"Eu não assisto novelas, não sei cozinhar, tenho
dificuldades em conjugar o verbo amar e as vezes faço um nó em meus
pensamentos. Eu não sou sortudo. Por onde passo saio derrubando tudo,
desde um vaso sobre a mesa ou até mesmo cortinas. O meu celular não é um
dos melhores, o meu computador não é o mega rápido. Minhas roupas nem
sempre são de marca, poucas são as vezes que não saio todo amarrotado,
todo descabelado, com o tênis desamarrado e a calça larga. Eu não sou
tão bom em criar amizades como sou um pouco melhor em futebol e outras
coisas. Eu não consigo espirrar de olhos abertos, não consigo comer e
conversar ao mesmo tempo - até consigo, deselegantemente. Na escola
tenho dificuldades em subtrair e dividir, porém sou ótimo em
multiplicar. A minha rua não é tão movimentada, a minha cidade não é
enorme. Eu prefiro uma cidade pequena e com boas condições a invés de
morar em uma metrópole onde não se pode nem mesmo andar que é esmagado
pela multidão. Tem dias que até prefiro o campo. Bem melhor em uma rede
deitar, ler, descansar e suavizar. Eu não tenho coordenação motora. Não
passo muito tempo com os meus pais, não socializo com os meus vizinhos e
não consigo ouvir música com um som mínimo - tem de ser no máximo ou no
máximo, é assim. Me dão oito e eu escolho oitenta. Eu gosto de café e
odeio chá. Todas as manhãs eu pego o jornal que o jornaleiro joga em meu
quintal. Eu não uso sapatos, eu não sei fazer poesias. E que se foda
essa porra de sociedade. Eu não sei ser outra pessoa, eu não sei
disfarçar o meu ciúme e eu não me desapego facilmente.

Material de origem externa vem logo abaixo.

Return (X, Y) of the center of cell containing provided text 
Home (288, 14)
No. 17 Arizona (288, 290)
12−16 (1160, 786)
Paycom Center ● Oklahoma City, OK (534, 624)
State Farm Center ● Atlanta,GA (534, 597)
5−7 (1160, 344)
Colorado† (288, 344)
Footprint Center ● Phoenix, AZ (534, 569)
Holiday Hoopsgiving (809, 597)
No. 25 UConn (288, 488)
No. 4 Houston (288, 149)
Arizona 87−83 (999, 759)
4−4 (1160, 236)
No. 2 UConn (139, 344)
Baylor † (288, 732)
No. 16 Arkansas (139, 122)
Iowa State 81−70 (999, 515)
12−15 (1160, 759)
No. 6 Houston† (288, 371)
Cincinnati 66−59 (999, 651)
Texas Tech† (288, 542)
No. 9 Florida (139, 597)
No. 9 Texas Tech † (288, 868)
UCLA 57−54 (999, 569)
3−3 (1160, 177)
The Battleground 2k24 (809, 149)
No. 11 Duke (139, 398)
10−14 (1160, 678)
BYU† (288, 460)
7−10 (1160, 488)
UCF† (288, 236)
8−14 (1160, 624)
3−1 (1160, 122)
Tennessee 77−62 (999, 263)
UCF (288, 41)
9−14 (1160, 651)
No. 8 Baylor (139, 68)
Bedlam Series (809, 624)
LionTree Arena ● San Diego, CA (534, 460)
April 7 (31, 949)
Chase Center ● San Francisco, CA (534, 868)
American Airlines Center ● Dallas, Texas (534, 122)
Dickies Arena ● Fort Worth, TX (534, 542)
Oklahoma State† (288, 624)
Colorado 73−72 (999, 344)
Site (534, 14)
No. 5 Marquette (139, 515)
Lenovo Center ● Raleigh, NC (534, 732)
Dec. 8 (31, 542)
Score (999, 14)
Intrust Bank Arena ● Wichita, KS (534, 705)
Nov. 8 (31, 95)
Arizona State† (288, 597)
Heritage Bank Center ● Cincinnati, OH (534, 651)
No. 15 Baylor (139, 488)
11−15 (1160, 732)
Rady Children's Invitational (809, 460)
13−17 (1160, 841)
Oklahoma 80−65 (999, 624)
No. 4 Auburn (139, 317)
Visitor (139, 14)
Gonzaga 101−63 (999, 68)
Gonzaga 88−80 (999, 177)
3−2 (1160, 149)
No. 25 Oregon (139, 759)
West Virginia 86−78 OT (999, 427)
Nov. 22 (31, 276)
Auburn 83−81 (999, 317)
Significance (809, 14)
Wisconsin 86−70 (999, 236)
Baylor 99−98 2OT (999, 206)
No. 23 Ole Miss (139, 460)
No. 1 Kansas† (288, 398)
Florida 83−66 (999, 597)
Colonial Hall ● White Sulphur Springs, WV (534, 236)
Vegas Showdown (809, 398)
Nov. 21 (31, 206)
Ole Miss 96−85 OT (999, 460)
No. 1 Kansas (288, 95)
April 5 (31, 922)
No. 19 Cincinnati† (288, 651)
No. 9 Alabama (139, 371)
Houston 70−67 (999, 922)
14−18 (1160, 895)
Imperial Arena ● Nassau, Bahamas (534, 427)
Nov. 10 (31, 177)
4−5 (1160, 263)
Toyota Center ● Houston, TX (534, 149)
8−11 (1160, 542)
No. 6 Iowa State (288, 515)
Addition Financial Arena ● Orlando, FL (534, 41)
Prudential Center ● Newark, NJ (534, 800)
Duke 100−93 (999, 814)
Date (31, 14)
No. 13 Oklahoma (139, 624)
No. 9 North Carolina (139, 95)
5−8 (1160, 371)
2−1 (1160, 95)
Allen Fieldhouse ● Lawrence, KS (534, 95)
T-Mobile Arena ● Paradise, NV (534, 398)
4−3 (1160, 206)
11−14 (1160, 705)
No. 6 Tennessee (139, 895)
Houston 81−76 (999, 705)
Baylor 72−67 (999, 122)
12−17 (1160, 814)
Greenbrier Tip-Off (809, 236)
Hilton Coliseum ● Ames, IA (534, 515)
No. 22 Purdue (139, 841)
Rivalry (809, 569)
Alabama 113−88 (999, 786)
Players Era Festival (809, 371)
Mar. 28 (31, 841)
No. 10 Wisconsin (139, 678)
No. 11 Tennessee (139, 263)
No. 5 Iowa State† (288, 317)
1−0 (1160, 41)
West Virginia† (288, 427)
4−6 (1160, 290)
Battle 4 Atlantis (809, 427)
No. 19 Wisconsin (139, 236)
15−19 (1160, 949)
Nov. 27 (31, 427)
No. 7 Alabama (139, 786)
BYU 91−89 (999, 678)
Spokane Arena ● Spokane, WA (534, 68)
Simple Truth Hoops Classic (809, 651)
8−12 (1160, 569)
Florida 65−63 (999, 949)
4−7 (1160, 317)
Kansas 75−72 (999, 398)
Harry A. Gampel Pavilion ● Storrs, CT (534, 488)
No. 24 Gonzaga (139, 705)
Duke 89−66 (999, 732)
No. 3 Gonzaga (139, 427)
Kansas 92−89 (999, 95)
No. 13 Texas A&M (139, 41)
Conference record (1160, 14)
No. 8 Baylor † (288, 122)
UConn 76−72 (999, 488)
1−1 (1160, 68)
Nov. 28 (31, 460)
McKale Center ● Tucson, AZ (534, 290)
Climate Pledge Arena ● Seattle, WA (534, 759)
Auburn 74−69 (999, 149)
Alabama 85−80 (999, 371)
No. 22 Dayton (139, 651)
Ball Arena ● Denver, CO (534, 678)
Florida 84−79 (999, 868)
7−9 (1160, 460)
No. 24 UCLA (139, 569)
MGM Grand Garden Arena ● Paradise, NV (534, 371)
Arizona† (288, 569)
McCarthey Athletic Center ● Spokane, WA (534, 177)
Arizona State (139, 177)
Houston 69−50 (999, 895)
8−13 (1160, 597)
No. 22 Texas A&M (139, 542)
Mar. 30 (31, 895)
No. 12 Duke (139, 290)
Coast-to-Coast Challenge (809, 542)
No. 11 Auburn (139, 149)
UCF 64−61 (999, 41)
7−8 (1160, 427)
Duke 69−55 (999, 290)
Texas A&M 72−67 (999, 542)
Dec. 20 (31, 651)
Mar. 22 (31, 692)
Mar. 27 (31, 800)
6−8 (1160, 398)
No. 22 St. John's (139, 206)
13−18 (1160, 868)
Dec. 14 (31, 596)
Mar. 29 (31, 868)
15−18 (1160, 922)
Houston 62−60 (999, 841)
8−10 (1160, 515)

Odeio dizer um
‘eu te amo’ e dificilmente digo, apenas de último caso. Sempre quebro
minhas promessas. Tenho preguiça de limpar ou lavar os meus tênis e são
poucas as vezes que arrumo o meu quarto. Acho graça e faço pirraça
quando meus pais implicam comigo. Não gosto de empilhar os meus livros,
mesmo sendo poucos, odeio organizar minhas gavetas e também odeio
arrumar o meu guarda-roupa. Não almoço junto com a família. Sempre
separado, no quarto ou na sala e as vezes nem almoço. Eu não gosto de
calor, de verão e tomo os meus banhos apenas em águas frias. Até mesmo
no inverno. Eu não gosto de jogar baralhos e nem de ser o último da
fila. Mesmo sendo o maior da turma. E, por fim, apesar de não conseguir
ser uma outra pessoa, eu odeio ser eu. Um erro meu. Eu sou o meu erro."